----- Dataset records -----

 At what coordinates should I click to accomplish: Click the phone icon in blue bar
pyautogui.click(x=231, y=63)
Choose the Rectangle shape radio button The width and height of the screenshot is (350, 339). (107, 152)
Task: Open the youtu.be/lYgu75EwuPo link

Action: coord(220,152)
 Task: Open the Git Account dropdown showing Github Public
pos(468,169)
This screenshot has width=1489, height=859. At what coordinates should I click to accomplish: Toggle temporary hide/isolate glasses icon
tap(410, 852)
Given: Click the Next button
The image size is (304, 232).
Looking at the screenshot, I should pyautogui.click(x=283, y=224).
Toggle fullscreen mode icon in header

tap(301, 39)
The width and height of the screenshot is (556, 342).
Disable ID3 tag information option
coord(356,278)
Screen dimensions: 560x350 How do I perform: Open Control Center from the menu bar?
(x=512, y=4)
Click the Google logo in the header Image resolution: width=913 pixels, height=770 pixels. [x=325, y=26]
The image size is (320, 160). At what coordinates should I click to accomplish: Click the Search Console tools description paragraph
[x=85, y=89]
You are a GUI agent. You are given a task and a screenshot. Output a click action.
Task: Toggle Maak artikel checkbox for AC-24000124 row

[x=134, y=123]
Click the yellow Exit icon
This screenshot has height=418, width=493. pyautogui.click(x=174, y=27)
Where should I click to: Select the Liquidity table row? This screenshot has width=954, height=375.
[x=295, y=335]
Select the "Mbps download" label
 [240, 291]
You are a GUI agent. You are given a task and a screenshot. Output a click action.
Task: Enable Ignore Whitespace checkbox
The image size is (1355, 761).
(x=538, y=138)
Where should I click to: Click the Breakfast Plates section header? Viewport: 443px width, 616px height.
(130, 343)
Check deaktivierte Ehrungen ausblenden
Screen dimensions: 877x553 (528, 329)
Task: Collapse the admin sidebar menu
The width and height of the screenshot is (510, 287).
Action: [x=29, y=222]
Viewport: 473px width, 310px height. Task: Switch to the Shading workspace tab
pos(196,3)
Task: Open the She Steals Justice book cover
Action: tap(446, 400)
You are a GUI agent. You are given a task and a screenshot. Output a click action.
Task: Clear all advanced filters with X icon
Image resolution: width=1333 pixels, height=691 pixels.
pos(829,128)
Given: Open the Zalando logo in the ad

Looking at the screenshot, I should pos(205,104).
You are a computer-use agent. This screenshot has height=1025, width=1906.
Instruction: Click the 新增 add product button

-----

● Task instructions: Report every line of the data in which "button" appears.

● Response to this exercise:
Choose the Rectangle shape radio button The width and height of the screenshot is (350, 339). (107, 152)
Given: Click the Next button
Instruction: Click the 新增 add product button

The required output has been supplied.